At a Feb. 2 special meeting, the South San Antonio Independent School District Board of Trustees voted 4‑0 to deny level‑3 grievance appeals from Jessica Cifuentes and Valerie Rios, upholding earlier level‑2 decisions; trustees offered supportive remarks to the grievants after the votes.
Trustees received the district’s first Lone Star governance progress monitoring presentation on early literacy and mathematics, heard data showing gains in multiple subjects and gaps for some student groups, and completed a governance monitoring training led by consultant Ben Mackey.
After a closed-session review, the board voted that good cause did not exist for employees Pauline Garcia, Joanne Juarez and James Hunter to abandon their employment contracts and authorized the superintendent to file written complaints with the State Board for Educator Certification.
The board approved an interlocal agreement with Houston ISD for SHARS Medicaid support and heard that the Child Nutrition Department’s December auction of surplus equipment netted $22,814.90 (largest single sale $4,300 for a 1993 box truck).
Director Jennifer Gutierrez reported midyear MAP and unit assessment gains in K–2 math, mixed results in reading, and previewed a newly adopted dual‑language 90/10→80/20→70/30 framework intended to reach 50/50 biliteracy in later grades.
Trustees approved replacing the district’s current Medicaid reimbursement vendor with the Medicaid financing consulting services division of Houston ISD, citing the current vendor’s underperformance and the new provider's track record of maximizing revenue.
A district financial presenter told the board the Texas Education Agency first‑rating score for the period was 92 (superior) driven by 113 days cash reserves; the presenter noted an expenditure exceedance of about $9 million in the period but said reserves and other ratios produced the high score.
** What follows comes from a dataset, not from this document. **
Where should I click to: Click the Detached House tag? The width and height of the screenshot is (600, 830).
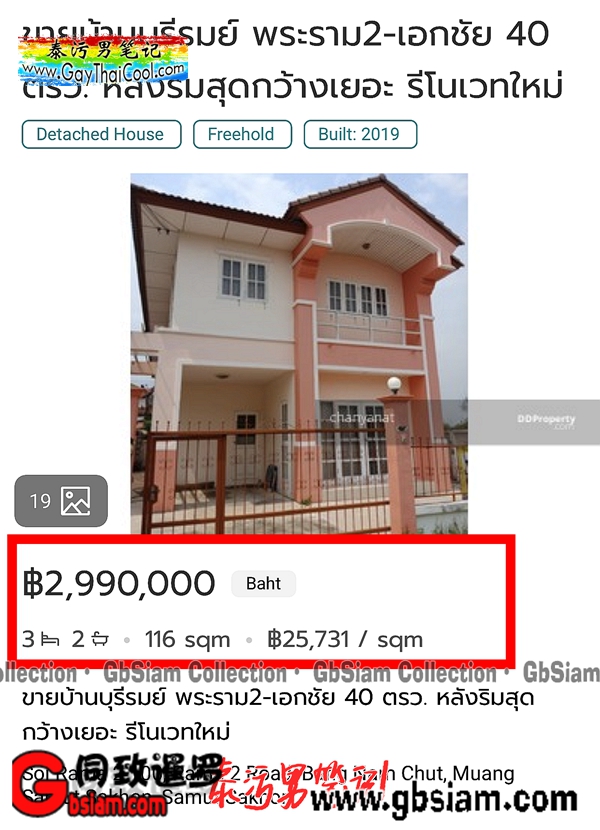(101, 134)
Trustees approved a five‑year agreement with Teach For America San Antonio to place up to 25 core members and optionally use the Ignite tutoring program; TFA proposed a $5,000 annual placement fee per teacher and described two years of coaching and a preservice certification model.
Superintendent Dr. Hinojosa told trustees he will spend roughly 60 days engaging stakeholders about a voter‑approval tax‑rate proposition that would maintain the district's current rate and is estimated to generate about $3–3.5 million annually for roofing, HVAC, flooring and athletic upgrades.
Union and multiple teachers told the board that a process used to remove a legally protected daily 45‑minute planning period lacked transparency and that rising paperwork and unpaid tutoring have driven morale down and prompted resignations.